The contemporary spy novel, certainly one not set in the traditional Western conflicts (the spillover from Islamic militancy, the conflict between Israel and Palestine, and renewed tensions with Russia), is a hybrid of crime and espionage. Clearly, in a country like SA, the government is as much a part of organised crime as are the poaching syndicates or the gangs controlled by drug lords. Often private enterprise finds itself responding to both sides to get business done. The result is a plethora of spies working for whomever.

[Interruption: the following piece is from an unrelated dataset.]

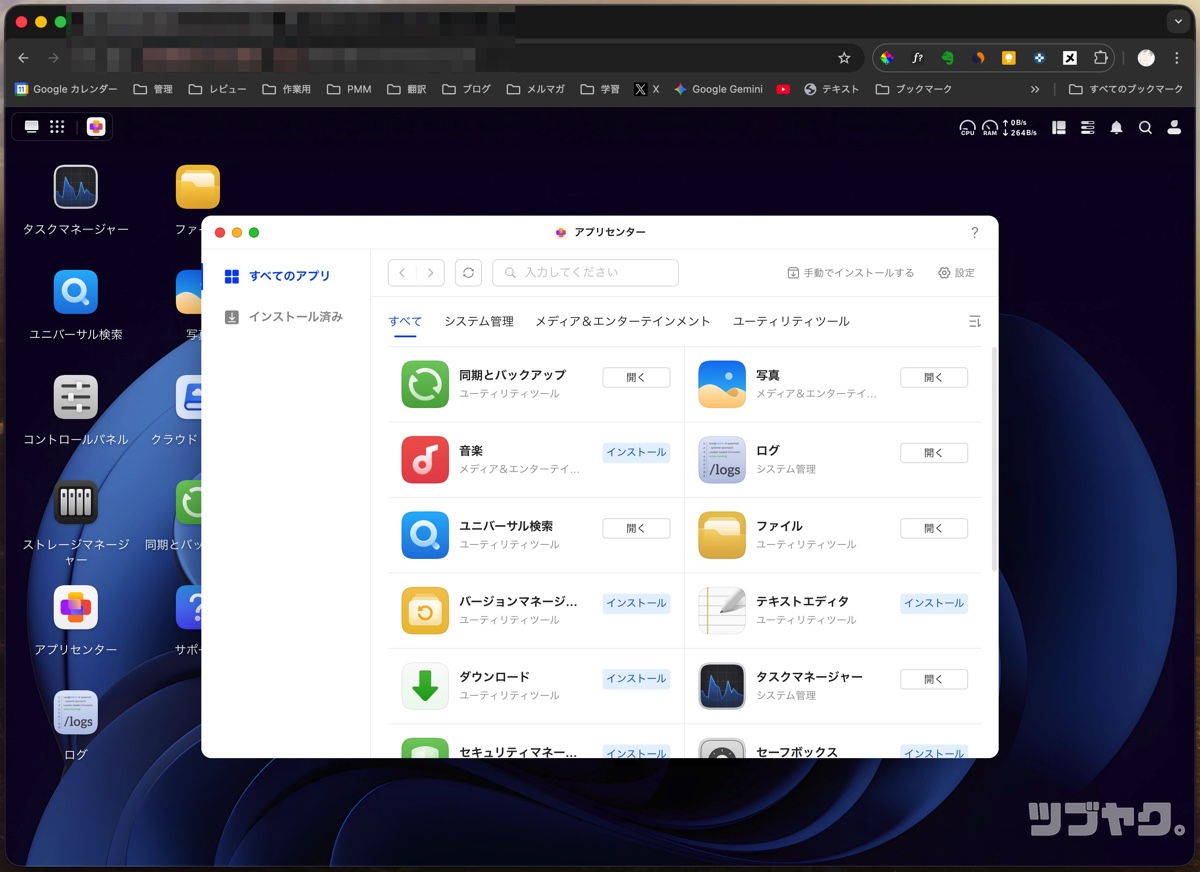
Task: Open the main menu grid icon
Action: click(x=57, y=127)
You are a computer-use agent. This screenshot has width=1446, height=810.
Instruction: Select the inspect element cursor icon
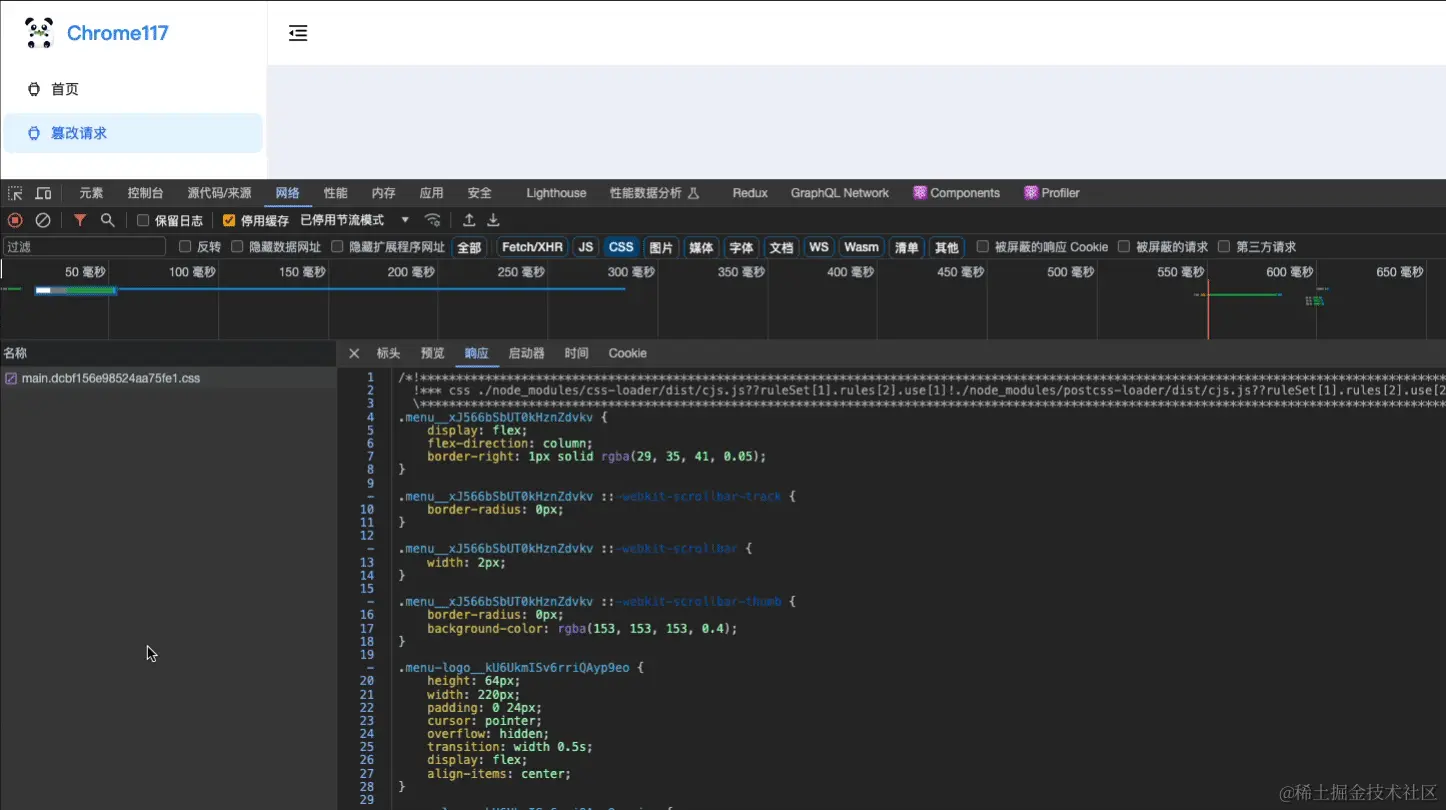click(14, 192)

It was probably always like this to a degree, except in the traditional spy novel the spies are often supposed to be working for (or against) their country. There is a sense of a national identity. They are trying to protect democracy, Western ideals of freedom and rights of association and speech, or they believe in communism as a social option. Whichever way, they have an ideal to fight for or protect.
The contemporary spy novel in SA doesn’t have that luxury of agents acting for a greater good. Our spy novels (not that there are many), it seems to me, are about dog-eat-dog situations. Many of the conventions that shape a Western espionage novel have to be abandoned as we try to find other ways of reflecting the reality we face.
A rabbit hole in the colloquial sense is defined as “a complexly bizarre or difficult state or situation conceived of as a hole into which one falls or descends”. This is a great title for the book. Was it the whole situation you had in mind or one particular character?
Throughout the Fish and Vicki series, up to his murder in Sleeper, there has been a spy handler — Henry Davidson — who quoted from Alice in Wonderland. It seemed a good idea to take that rabbit hole and develop it. Going down it is a matter of passing from one reality into another, and that other reality, as you pointed out, can be “complexly bizarre”. I hope it is.